Saved entries:
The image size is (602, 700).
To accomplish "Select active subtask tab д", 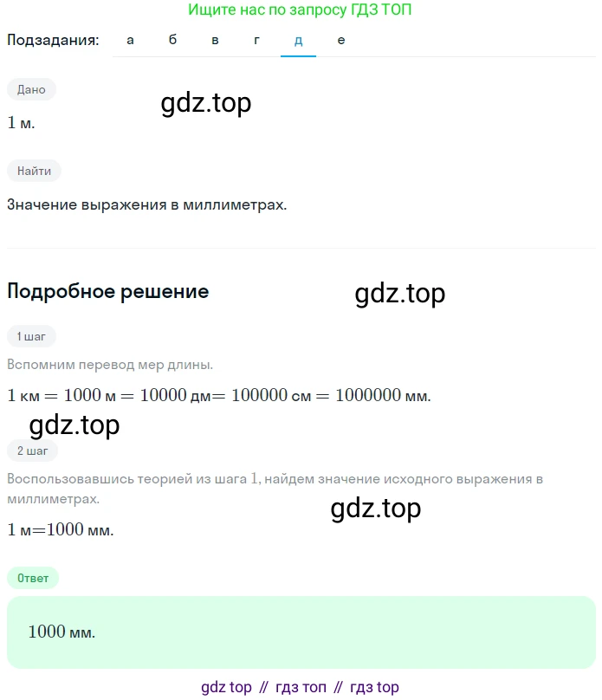I will click(x=298, y=40).
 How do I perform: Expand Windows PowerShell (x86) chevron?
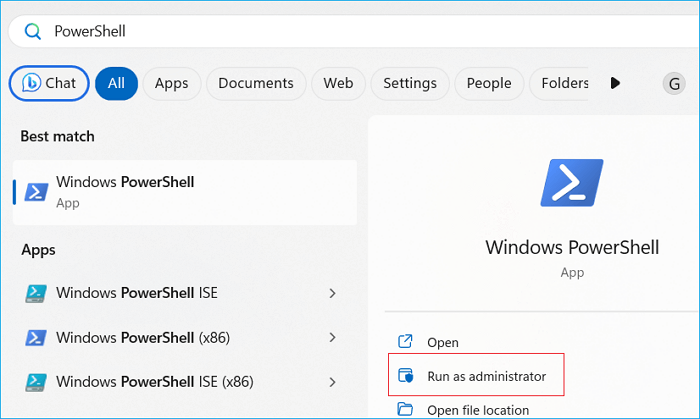pyautogui.click(x=332, y=337)
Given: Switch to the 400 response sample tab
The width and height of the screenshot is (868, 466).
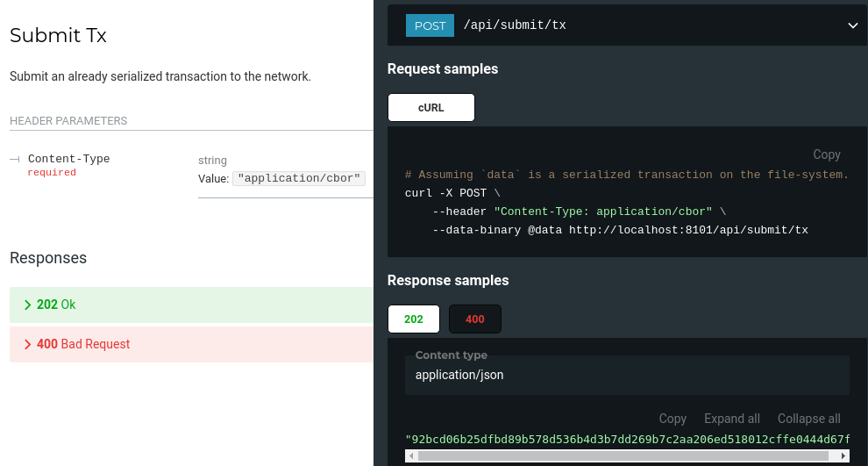Looking at the screenshot, I should [475, 319].
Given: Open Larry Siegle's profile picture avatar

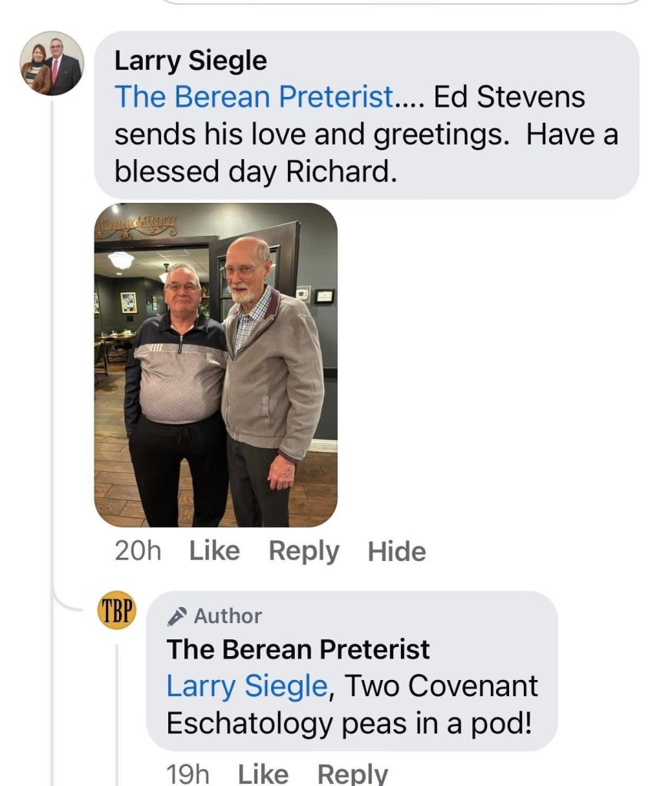Looking at the screenshot, I should 51,64.
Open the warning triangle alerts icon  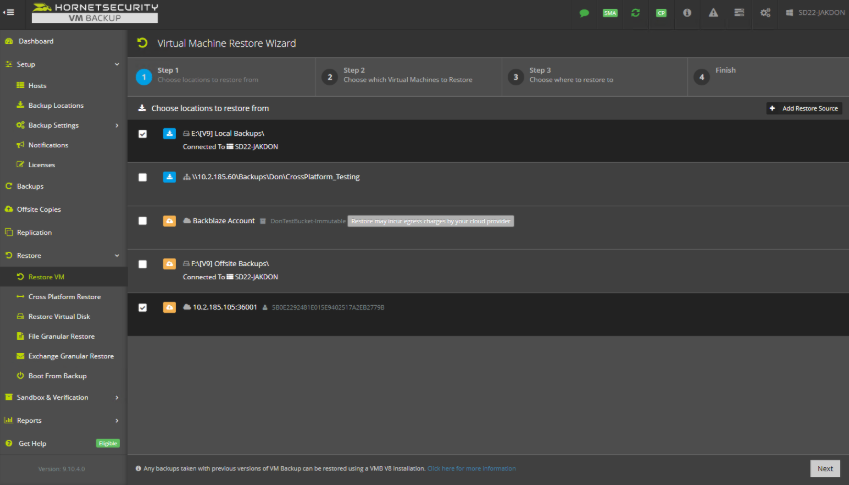[x=713, y=13]

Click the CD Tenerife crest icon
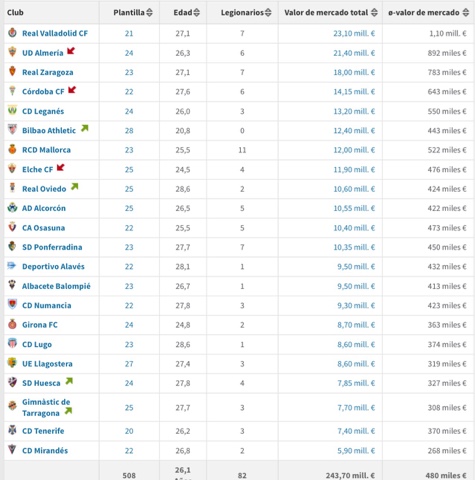click(x=12, y=430)
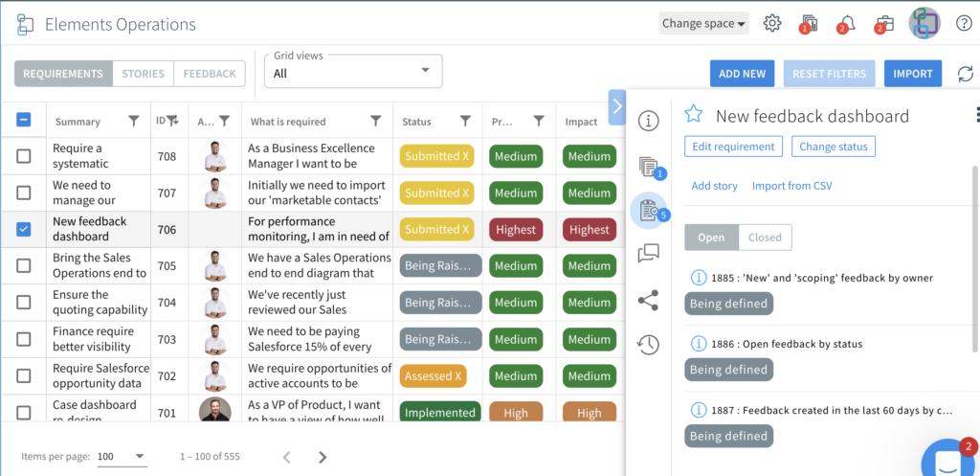Go to the next page arrow
This screenshot has width=980, height=476.
coord(323,457)
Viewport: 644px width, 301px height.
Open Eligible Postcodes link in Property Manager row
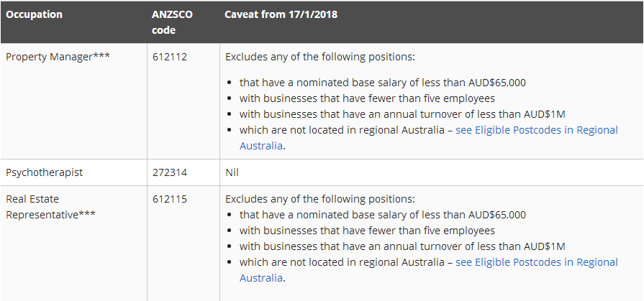tap(536, 130)
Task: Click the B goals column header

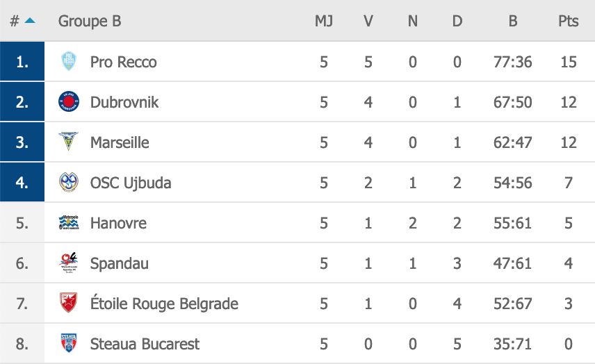Action: click(x=513, y=21)
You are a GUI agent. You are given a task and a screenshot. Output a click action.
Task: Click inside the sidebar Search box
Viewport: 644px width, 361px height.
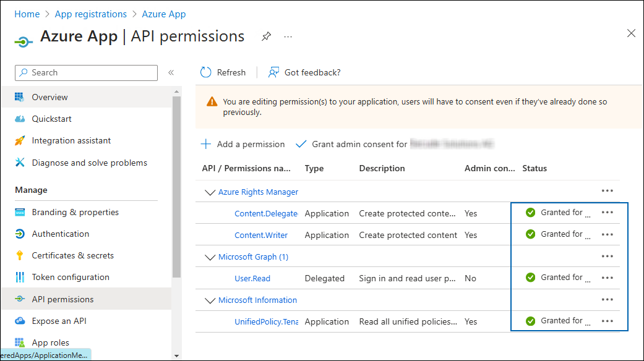click(86, 73)
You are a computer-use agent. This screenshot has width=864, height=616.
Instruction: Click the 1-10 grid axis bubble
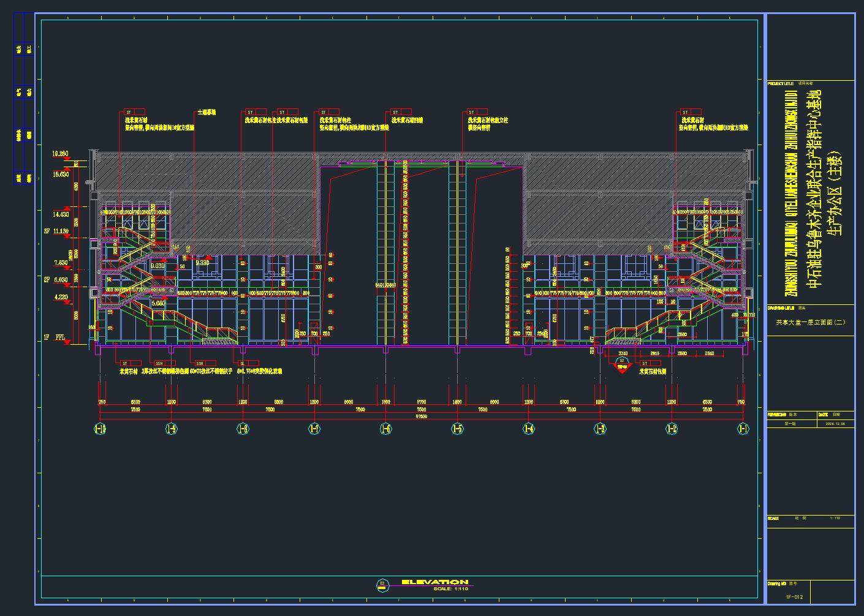pos(100,429)
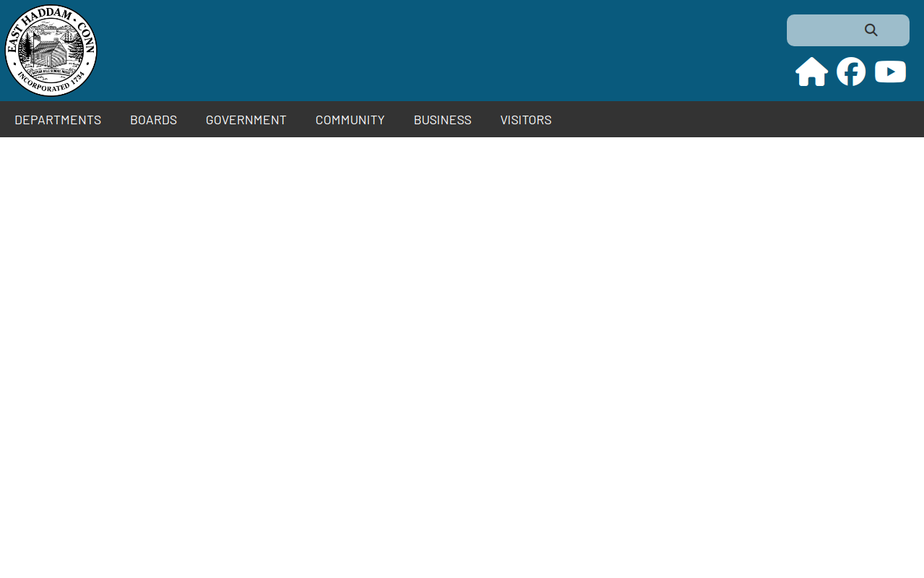
Task: Open the Boards menu
Action: [x=153, y=120]
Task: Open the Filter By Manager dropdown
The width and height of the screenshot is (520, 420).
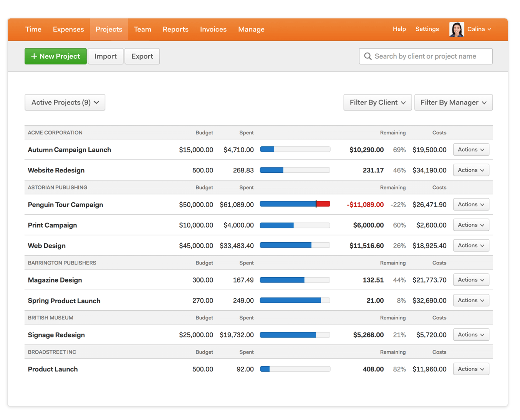Action: 453,103
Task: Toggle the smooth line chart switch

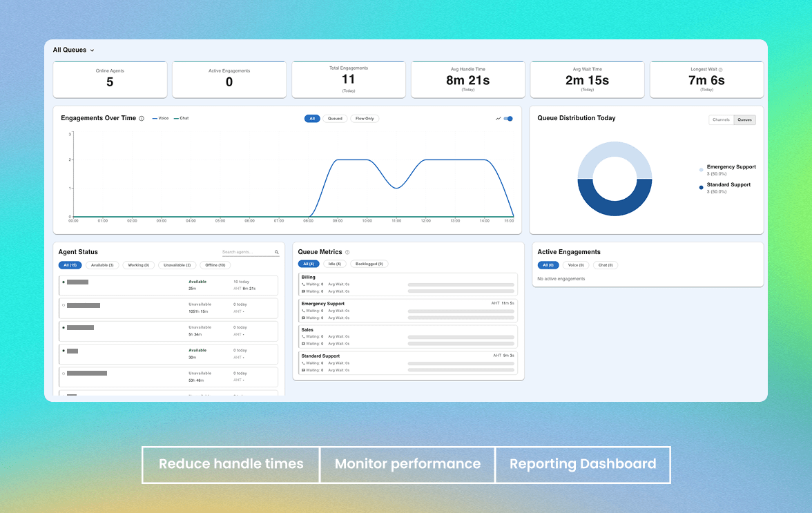Action: coord(508,119)
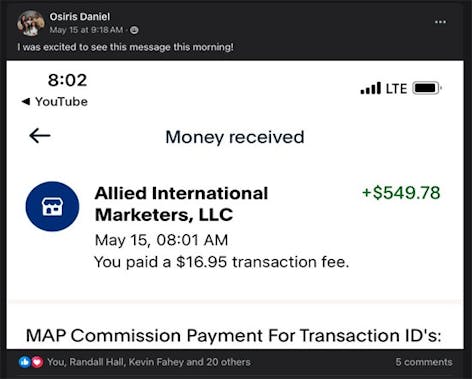The height and width of the screenshot is (379, 472).
Task: Click the public audience globe icon
Action: [134, 30]
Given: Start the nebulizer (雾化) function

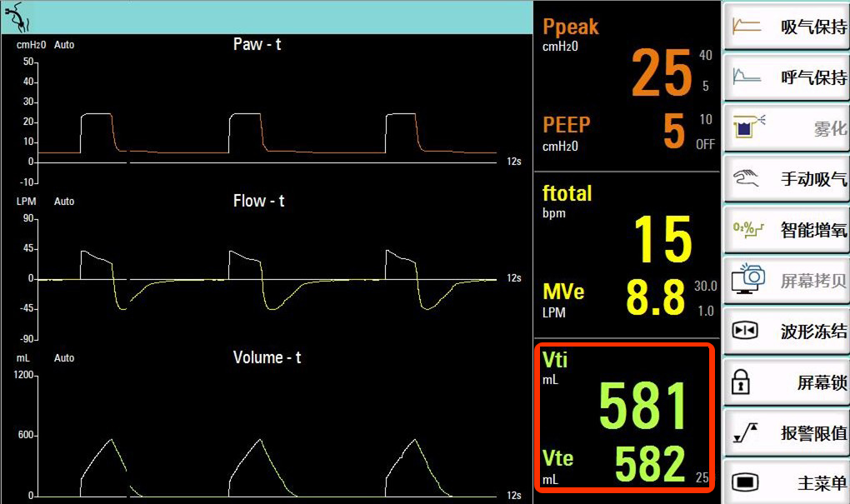Looking at the screenshot, I should tap(787, 128).
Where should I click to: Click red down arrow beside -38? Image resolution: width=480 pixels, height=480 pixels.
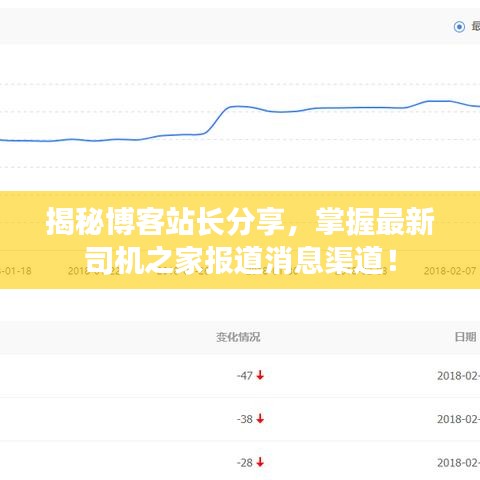[260, 419]
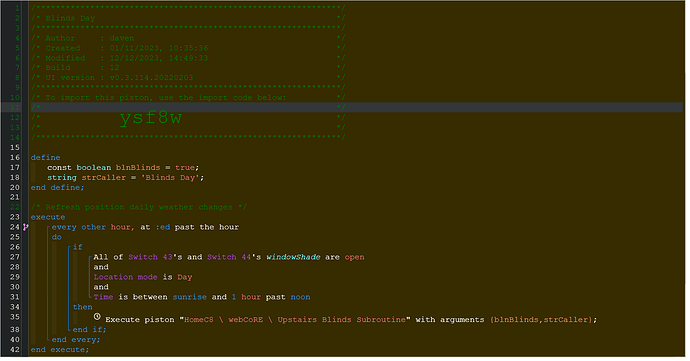Click the 'if' keyword on line 26

77,247
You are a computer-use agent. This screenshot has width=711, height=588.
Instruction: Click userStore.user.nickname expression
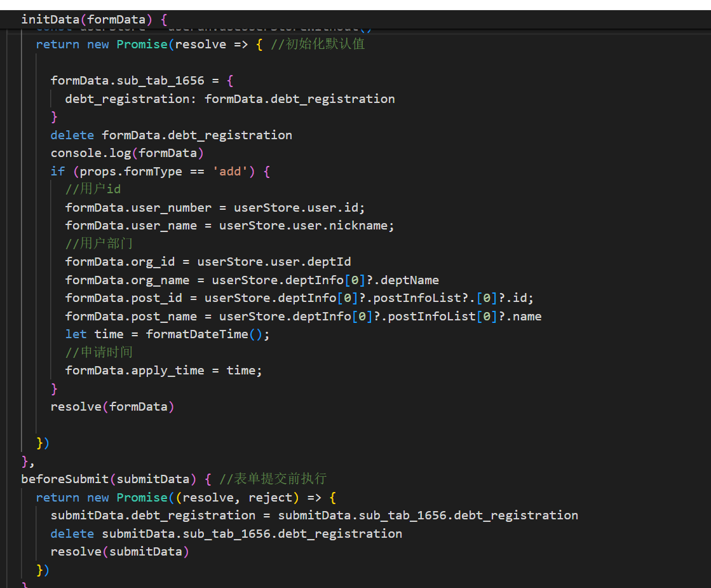[x=306, y=226]
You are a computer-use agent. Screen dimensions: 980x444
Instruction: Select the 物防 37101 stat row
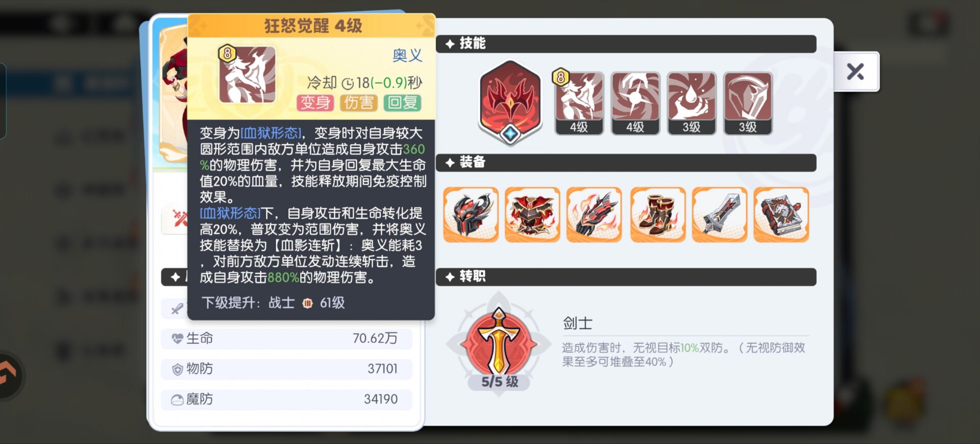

• **Exercise goal**
Search the entries for the word "agent", then list each line that holds it.

• **Written reply**
You are a GUI agent. You are given a task and a screenshot. Output a click action.
You are a computer-use agent. This screenshot has width=864, height=616.
You are a computer-use agent. This screenshot has width=711, height=588.
You are a computer-use agent. Screen dimensions: 980x444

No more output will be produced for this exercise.